#### WHAT YOU NEED TO DO
Please reproduce the records word for word, starting at the very first line and ending at the line containing "click(694, 285)", including both of those lines.

#### DATA EXTRACT
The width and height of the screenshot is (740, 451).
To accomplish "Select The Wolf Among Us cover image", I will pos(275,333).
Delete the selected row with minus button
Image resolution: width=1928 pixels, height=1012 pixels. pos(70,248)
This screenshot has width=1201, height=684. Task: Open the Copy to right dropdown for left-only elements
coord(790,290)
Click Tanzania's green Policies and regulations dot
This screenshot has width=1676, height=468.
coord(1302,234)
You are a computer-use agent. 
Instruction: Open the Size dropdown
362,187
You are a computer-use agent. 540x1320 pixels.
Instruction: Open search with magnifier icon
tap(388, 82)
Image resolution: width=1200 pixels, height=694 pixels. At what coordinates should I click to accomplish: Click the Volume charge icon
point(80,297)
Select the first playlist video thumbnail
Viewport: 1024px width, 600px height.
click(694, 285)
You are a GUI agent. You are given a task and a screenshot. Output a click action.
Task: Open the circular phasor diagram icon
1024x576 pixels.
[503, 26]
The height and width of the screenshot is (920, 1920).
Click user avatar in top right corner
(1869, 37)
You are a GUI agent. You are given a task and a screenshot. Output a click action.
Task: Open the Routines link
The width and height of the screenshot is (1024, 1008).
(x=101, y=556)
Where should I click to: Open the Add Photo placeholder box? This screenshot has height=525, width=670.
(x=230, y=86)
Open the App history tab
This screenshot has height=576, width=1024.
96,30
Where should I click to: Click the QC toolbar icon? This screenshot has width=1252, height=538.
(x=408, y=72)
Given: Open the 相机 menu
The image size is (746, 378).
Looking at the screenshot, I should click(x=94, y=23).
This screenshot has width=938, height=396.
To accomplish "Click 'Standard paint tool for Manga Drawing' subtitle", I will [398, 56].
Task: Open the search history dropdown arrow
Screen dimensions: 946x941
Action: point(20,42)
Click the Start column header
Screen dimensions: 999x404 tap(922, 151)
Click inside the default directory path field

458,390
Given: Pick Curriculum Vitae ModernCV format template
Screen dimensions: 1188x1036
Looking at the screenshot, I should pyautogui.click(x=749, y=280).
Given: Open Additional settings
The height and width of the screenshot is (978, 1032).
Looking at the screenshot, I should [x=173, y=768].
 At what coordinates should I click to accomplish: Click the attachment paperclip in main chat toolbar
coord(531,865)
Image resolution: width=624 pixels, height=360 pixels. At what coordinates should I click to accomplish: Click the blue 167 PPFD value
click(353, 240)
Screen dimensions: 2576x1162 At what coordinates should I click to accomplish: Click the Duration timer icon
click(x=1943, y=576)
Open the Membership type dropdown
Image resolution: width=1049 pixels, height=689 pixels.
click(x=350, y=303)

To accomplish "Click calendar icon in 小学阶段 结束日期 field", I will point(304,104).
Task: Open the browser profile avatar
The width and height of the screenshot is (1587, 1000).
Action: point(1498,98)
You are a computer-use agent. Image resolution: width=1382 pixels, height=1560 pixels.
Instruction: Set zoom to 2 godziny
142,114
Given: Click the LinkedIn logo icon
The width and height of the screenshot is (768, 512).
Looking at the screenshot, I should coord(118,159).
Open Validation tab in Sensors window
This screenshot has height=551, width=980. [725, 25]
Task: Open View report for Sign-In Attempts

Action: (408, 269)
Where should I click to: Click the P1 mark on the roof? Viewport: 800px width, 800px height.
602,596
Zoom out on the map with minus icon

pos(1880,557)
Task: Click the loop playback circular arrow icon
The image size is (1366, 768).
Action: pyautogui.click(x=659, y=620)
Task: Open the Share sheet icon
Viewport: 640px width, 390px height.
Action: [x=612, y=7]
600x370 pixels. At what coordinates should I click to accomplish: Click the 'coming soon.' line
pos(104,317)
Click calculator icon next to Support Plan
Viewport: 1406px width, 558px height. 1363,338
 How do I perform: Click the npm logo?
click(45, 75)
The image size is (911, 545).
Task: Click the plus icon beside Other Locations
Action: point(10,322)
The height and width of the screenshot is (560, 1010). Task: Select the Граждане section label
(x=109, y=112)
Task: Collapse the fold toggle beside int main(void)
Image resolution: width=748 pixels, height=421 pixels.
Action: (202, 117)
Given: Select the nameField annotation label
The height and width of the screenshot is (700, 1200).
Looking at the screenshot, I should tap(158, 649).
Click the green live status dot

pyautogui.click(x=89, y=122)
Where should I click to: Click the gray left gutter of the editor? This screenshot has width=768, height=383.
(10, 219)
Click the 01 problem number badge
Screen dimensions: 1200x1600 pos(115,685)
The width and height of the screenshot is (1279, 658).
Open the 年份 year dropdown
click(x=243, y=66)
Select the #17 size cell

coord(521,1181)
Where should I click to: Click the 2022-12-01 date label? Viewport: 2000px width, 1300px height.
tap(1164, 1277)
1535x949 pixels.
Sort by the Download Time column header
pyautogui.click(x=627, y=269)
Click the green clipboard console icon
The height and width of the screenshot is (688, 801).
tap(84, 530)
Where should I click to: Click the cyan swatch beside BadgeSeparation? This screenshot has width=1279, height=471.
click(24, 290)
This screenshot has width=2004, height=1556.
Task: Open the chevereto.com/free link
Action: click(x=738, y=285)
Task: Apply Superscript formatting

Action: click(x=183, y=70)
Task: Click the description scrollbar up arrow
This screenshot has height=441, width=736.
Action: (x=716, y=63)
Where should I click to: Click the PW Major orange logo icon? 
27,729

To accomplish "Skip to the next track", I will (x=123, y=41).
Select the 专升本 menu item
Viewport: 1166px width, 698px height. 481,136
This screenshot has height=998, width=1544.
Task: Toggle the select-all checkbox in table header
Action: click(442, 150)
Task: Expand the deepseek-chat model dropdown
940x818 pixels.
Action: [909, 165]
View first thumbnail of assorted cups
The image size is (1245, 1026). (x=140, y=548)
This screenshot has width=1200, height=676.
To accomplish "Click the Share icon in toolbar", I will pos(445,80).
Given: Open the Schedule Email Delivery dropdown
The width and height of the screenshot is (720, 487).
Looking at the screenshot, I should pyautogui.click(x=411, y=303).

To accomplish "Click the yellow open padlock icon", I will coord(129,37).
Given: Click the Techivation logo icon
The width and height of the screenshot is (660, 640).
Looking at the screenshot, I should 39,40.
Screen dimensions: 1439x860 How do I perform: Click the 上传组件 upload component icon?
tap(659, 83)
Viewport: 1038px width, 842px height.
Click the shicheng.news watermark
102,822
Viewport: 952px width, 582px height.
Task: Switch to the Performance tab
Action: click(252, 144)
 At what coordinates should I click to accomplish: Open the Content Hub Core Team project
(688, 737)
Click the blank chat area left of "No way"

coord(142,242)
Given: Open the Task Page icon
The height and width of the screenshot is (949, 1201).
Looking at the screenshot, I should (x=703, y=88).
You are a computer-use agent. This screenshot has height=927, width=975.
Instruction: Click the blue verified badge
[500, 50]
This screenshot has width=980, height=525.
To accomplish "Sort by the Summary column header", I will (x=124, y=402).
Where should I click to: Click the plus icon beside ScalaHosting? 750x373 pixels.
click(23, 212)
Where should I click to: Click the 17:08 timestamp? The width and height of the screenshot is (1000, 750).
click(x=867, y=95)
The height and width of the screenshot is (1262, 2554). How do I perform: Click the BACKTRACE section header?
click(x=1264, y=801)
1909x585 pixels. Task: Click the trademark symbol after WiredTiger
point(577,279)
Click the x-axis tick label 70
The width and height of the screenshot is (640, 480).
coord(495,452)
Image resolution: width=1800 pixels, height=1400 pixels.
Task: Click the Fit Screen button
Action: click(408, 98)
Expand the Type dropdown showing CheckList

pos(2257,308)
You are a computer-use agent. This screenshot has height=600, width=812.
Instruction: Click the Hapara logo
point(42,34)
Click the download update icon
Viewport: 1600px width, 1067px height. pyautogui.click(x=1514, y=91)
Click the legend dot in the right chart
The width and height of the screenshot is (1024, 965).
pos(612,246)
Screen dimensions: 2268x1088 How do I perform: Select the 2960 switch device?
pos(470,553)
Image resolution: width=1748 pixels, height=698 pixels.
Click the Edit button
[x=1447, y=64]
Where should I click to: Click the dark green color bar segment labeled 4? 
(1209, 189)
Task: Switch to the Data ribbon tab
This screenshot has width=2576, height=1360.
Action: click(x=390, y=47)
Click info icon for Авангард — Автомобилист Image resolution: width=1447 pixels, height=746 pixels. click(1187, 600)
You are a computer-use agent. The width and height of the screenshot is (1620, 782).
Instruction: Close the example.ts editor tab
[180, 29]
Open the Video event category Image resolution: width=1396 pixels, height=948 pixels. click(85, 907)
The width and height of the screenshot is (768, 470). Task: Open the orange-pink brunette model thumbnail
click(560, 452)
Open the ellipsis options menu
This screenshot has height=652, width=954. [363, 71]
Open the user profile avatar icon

#### RESULT BELOW
The width and height of the screenshot is (740, 451).
To accomplish "Select The Wolf Among Us cover image", I will pos(275,333).
Delete the selected row with minus button
Image resolution: width=1928 pixels, height=1012 pixels. pos(70,248)
This screenshot has width=1201, height=684. Task: Open the Copy to right dropdown for left-only elements
coord(790,290)
Click Tanzania's green Policies and regulations dot
This screenshot has width=1676, height=468.
coord(1302,234)
You are a computer-use agent. 
Instruction: Open the Size dropdown
362,187
You are a computer-use agent. 540x1320 pixels.
Instruction: Open search with magnifier icon
tap(388, 82)
Image resolution: width=1200 pixels, height=694 pixels. At what coordinates should I click to accomplish: Click the Volume charge icon
point(80,297)
Select the first playlist video thumbnail
Viewport: 1024px width, 600px height.
click(694, 285)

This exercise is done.